Long description

Emotionally sustainable design aims at developing an emotional attachment to our possessions to reduce waste and promote a more sustainable lifestyle. The problem with our current sustainable solutions is that they mostly focus on recycling. As a result, consumers use recycling as an excuse to waste more. As designers, opting for eco-friendly and recyclable materials is not enough to break the never-ending cycle of purchasing and discarding possessions that are still perfectly functional.

The core of this problem lies in consumer behavior and bad habits. We constantly want to buy “new and shiny” things and find joy in the novelty they provide. We discover these objects, understand how they work, use them a few times until we no longer find them exciting. This leads to boredom and the eventual discarding of these once prized possessions.

This project is an experiment that tests the effects of empathy on the consumer.

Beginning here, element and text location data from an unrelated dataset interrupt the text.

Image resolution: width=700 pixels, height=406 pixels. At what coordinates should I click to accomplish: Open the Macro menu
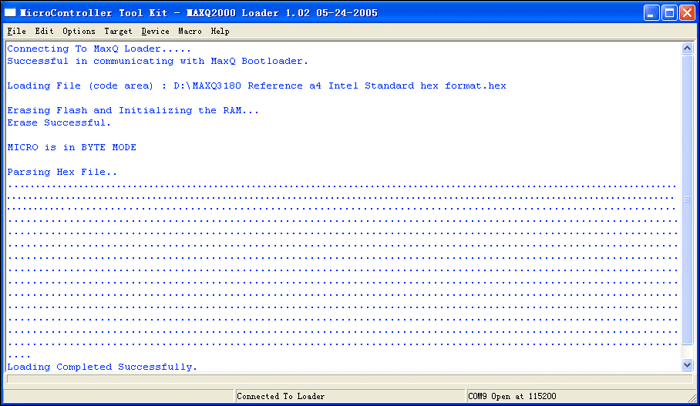[x=190, y=31]
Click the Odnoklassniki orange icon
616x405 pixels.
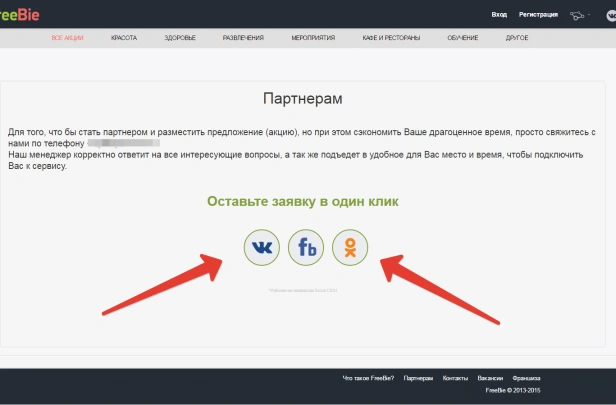pos(350,247)
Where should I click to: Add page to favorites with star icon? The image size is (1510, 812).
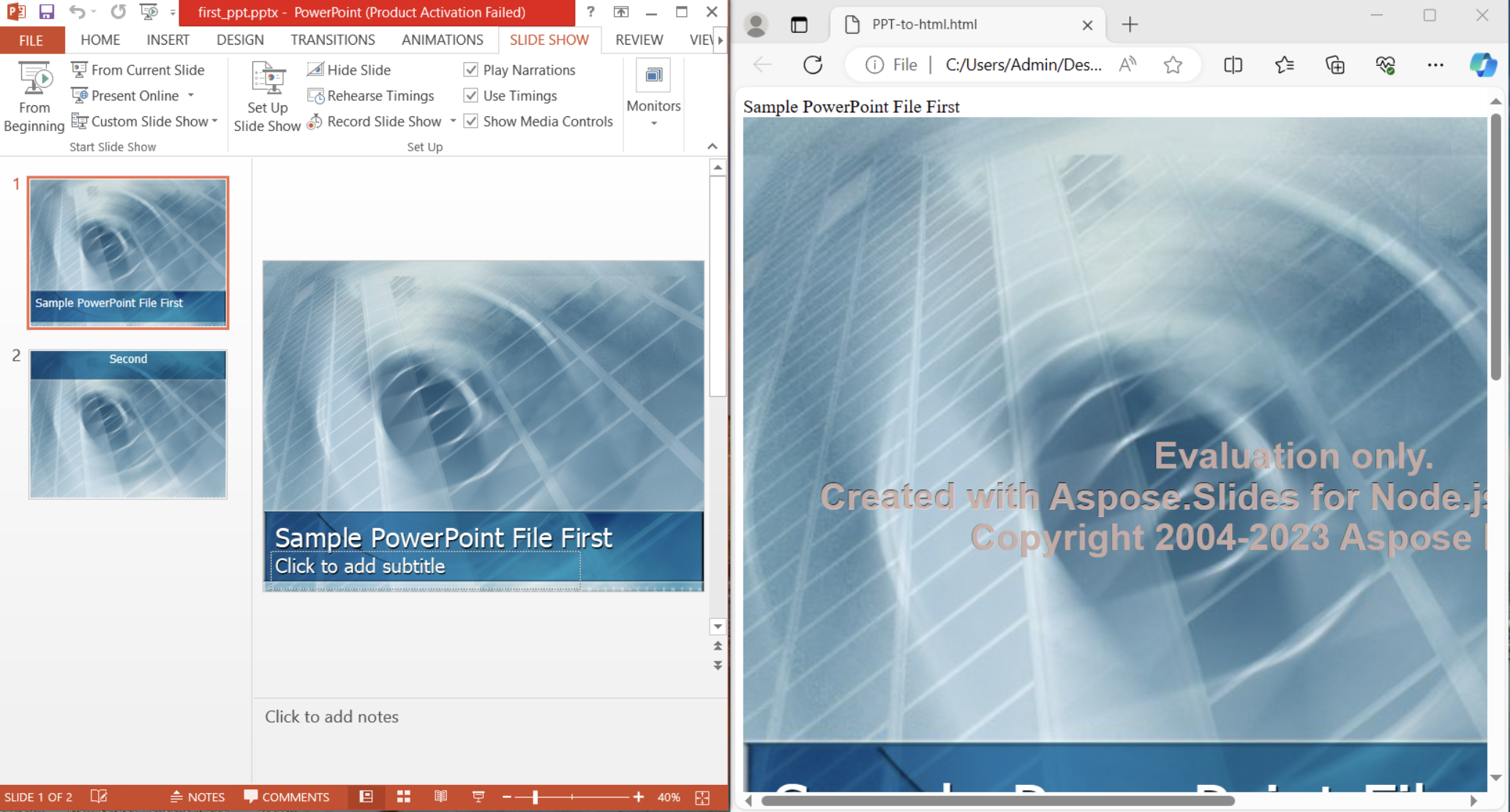1173,64
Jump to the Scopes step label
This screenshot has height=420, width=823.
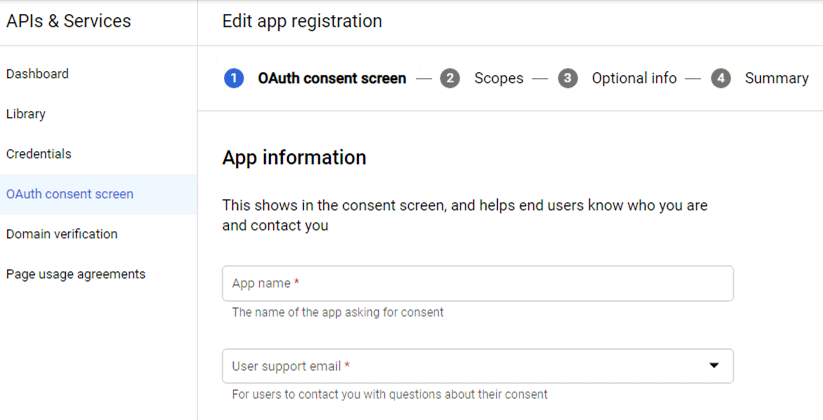[498, 78]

The product possesses all the fundamental characteristics that unconsciously incite the end-user to sustain an emotional attachment towards it: it evolves over time with user interaction enabling a user-object bond. The focus of this experiment is on the package rather than the product to discourage the user to discard it after purchasing, which consequently prolongs its life cycle.

This experiment is conducted with a cooking knife and its packaging, and could be a measuring ground for future explorations of emotionally sustainable solutions in fields such as fashion, furniture, or technology.